→ ARTICLE:
+ + + + + + +

I entered the martial arts for self-defense and that was a key requirement for me for some time but that doesn't sustain me after all these years. I am rarely in the way of harm now (where a knowledge of self-defense would help me). The development of character and the other enjoyable aspects of it become more important--one can appreciate the martial arts in the same way one would appreciate ballet (think WuShu). I am still concerned with practicality and self-defense but I don't live in a war zone and don't intend to live as though I do. For those who prefer the continual focus on updating the arts to apply to current situations, I say that's great and again I remain conscious of this. But John Adams said "I must study politics and war that my sons may have liberty to study mathematics and philosophy. My sons ought to study mathematics and philosophy, geography, natural history, naval architecture, navigation, commerce and agriculture in order to give their children a right to study painting, poetry, music, architecture, statuary, tapestry, and porcelain." I concentrated on self-defense when younger but now I'm ready for some porcelain. Constantly preparing for a possible mugging just doesn't keep me going nowadays.


----------



## arnisador (Nov 9, 2001)

> _Originally posted by Cthulhu _
> *I'm sorry, I should have clarified...I meant grabbing the wrist while sparring.  Doesn't work for everybody, but I've found it usually works on beginners.*



Similarly, if someone unused to using the stick is fighting with it and it's grabbed they will often focus on regaining sole control of it, which may or may not be the best approach (as compared to using it to effectuate a lock or striking the now close-in opponent with the free hand first).

The psychological component is very important--you have to always be thinking of it, I feel.


----------



## Cthulhu (Nov 9, 2001)

Bruce Lee once said that when a person (I'm assuming untrained) comes at you with a knife, his mind only allows him that one weapon.  However, a trained fighter has hands, feet, elbows, knees, etc.

Cthulhu


----------



## IFAJKD (Nov 9, 2001)

true and in that sense they have blocked out all else. In a seminar in Calif. a DEA agent spoke of a situation where another agent was in a hand to hand struggle with a suspect. the agent threw a great knee at the groin of the suspect while he was against the wall. the suspect didn't flinch but instead went for the agents gun and they began to fight. a scuffle that lasted I am not sure how long ended with the suspect on the ground mounted on the agent and the agent pulling his weapon firing and hearing a click. The agent then chambered easily as the slide was being held by the suspect and all he had to do was pull the gun back. he then shot and killed him. Throughout all of this not one punch or kick was thrown. That suspect saw a gun and had one agenda...to get it.

+ + + + + + +

→ REQUIRED WORK:
(A) In the martial arts forum thread, list every subject that the John Adams quotation says his sons ought to study.
(B) Pick up the martial arts forum thread after its final sentence and carry it on.
The lines play no part in any of this work.

→ SOURCE DATA:

+ + + + + + +

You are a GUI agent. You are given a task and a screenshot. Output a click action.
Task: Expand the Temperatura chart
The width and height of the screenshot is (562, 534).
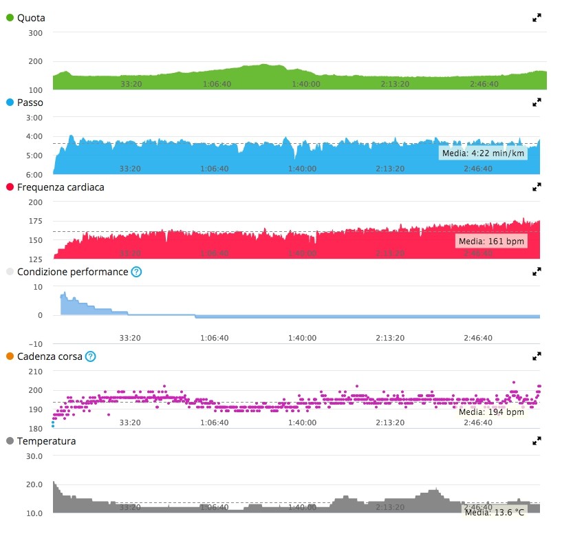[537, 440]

+ + + + + + +

→ RESULTS IN ORDER:
(A) mathematics, philosophy, geography, natural history, naval architecture, navigation, commerce, agriculture

(B)
Interesting how the mind works.


----------



## Icepick (Nov 9, 2001)

Do you guys routinely pull off destructions sparring?  I understand that it isn't illegal to do in boxing, but I've never seen it done.  Is that the size of the gloves, skill of the boxers, or something else that prevents this?  Just wondering your experience.


----------



## IFAJKD (Nov 9, 2001)

destructions to hands can happen while gloved but as a rule not. It is accepted that this is the case. if you get the siko you get it from there straight blast yada yada yada....Destructions,  and intercepts are trained easily however. progressive and with flow


----------



## Cthulhu (Nov 9, 2001)

As for the DEA story goes, I think a big part of that is the drilling of weapon retention most law enforcement officers (LEO) get.  It is a very VERY bad thing if a LEO gets his/her weapon taken by a perp.  

One of the smartest things I've heard regarding LEOs and their firearms is that they have to be aware that where ever they go, there is always at least one firearm on the scene that could be a danger to them - their own.

Cthulhu


----------



## IFAJKD (Nov 9, 2001)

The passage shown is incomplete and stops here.